[Data items]
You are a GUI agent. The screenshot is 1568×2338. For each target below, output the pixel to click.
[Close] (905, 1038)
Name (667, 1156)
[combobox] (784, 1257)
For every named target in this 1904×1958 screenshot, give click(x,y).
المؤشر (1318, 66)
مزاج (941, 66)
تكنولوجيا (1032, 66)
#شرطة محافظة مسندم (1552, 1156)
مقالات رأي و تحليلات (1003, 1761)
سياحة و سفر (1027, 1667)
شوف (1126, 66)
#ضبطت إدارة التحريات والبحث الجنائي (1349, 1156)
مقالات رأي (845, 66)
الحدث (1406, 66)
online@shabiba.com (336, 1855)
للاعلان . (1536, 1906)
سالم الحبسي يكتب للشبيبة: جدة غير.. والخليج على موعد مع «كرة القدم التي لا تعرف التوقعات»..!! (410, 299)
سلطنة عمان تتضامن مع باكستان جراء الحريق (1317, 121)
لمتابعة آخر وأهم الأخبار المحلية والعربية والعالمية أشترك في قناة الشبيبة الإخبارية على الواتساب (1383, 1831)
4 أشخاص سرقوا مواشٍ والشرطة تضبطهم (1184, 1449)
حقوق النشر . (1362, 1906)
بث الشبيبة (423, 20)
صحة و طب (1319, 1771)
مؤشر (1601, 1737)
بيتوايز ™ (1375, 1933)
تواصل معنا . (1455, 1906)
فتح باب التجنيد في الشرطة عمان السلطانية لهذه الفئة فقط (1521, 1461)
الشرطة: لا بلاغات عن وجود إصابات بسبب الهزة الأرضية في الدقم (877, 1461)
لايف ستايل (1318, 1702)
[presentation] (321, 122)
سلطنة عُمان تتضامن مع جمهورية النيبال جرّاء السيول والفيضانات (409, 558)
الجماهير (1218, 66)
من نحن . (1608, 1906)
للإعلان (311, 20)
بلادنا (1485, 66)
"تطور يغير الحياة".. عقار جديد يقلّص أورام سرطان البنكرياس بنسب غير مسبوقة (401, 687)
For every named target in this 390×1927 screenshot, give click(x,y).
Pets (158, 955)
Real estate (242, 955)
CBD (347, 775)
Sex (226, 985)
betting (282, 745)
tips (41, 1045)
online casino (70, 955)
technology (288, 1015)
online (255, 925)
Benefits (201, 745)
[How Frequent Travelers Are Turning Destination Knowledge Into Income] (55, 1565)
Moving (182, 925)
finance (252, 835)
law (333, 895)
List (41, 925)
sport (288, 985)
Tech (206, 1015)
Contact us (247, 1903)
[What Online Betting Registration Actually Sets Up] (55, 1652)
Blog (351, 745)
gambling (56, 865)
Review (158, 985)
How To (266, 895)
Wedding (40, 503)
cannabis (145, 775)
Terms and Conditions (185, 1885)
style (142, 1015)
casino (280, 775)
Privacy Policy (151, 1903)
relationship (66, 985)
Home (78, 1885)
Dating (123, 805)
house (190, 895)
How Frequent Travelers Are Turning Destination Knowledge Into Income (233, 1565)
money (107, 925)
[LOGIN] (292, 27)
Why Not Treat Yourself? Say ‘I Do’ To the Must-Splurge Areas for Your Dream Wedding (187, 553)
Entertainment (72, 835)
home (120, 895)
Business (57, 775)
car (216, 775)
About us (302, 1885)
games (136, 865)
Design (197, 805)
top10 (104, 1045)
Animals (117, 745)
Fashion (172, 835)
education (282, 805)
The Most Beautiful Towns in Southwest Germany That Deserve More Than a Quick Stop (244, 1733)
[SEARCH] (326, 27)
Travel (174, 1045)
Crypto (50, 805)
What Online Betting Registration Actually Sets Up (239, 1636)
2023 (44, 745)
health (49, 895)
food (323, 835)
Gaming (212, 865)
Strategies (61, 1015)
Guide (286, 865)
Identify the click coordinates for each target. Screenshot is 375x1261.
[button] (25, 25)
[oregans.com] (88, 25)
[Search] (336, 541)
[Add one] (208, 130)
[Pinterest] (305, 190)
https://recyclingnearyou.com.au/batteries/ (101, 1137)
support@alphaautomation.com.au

→ **About this task**
Those lines above that contain the string "سلطنة" should be returned.

→ **Task response**
سلطنة عمان تتضامن مع باكستان جراء الحريق (1317, 121)
سلطنة عُمان تتضامن مع جمهورية النيبال جرّاء السيول والفيضانات (409, 558)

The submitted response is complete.